Luke | Promises, paradise, and the vastness of love

Jesus rescues and redeems all people, and draws them into the presence of love. (Listen.)

Last week, the Baptist Union of NSW/ACT voted to effectively disaffiliate LGBTIQA+ affirming churches and disaccredit such pastors. It will also disaffiliate churches and disaccredit pastors who are committed to traditional Baptist values of freedom of conscience and congregational governance, and who on these grounds refuse to affirm a statement of marriage as the basis for affiliation.

It’s only the latest in a series of denominations to define itself against a group, and to then drive that group out of the organization: and it’s an old, old practice. It’s called the scapegoat mechanism, and it basically works like this: we label people as insiders or outsiders; righteous or sinners; wheat or weeds; sheep or goats; and we create a temporary sense of unity by joining together to drive the sinners out. Thus we establish ourselves, at least for a little while, as pure, righteous, worthy, and good—then the cycle starts all over again.

This way of seeing and sorting the world affects how we hear and interpret everything, including the Jesus stories. It especially affects how we interpret tonight’s story.

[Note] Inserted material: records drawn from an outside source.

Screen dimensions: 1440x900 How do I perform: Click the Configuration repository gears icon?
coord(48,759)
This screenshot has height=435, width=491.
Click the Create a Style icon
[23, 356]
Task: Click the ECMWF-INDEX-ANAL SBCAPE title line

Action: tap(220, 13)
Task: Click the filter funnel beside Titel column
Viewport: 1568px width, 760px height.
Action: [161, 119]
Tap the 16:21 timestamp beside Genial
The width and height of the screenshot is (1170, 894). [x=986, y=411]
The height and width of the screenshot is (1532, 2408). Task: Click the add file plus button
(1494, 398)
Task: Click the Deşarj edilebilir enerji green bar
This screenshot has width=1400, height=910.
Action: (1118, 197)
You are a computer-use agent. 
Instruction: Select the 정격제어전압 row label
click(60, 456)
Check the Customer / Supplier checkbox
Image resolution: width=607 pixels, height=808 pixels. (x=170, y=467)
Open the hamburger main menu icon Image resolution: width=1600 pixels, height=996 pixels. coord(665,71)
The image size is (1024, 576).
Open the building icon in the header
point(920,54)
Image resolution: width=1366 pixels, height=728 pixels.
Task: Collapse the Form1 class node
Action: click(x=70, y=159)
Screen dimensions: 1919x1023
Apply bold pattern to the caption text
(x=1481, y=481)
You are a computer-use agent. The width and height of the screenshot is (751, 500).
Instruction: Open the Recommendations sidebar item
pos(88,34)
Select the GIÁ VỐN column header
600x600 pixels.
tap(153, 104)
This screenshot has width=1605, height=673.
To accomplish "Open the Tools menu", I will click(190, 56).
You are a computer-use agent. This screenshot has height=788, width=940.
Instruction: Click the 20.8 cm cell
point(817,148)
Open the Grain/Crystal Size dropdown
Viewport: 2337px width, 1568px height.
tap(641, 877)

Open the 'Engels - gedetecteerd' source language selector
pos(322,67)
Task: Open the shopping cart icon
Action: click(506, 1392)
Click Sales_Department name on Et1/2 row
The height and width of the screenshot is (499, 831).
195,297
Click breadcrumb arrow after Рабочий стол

To recap, Jesus is crucified between two criminals. Perhaps they were freedom fighters, perhaps they were simply thugs. Anyway, one mocks him; the other acknowledges his own sinfulness and asks Jesus to remember him; and Jesus replies, ‘Truly I tell you, today you will be with me in Paradise.’

What we usually hear and assume is that the mocking criminal died condemned; while the other, having acknowledged his sin, died forgiven and guaranteed a place in heaven. To use the metaphor of the workers in the field, the repentant man never even goes to the field, let alone gets to work; yet here he receives the full reward simply for turning to Jesus immediately before his death.

So this text has generated a lot of writing and a lot of sermons about Jesus’ scandalous act of forgiveness, since he forgave even a hardened criminal who turned to Jesus at the point of death. Such forgiveness is certainly scandalous, but I think there’s more to it than that.

Paradise is simply a Persian word meaning garden. So Jesus is saying that they will be in Eden, perhaps, or the garden city of Revelation: whatever, it’s a garden, it’s beautiful, and it’s filled with God’s presence. It’s a place scented with thyme in the cool of the evening; it’s a place of good fruit; it’s a place of innocence and growth, diversity and renewal. And Jesus announces that the repentant criminal, indeed all who hear these words, will enjoy life with Jesus in this garden. Today.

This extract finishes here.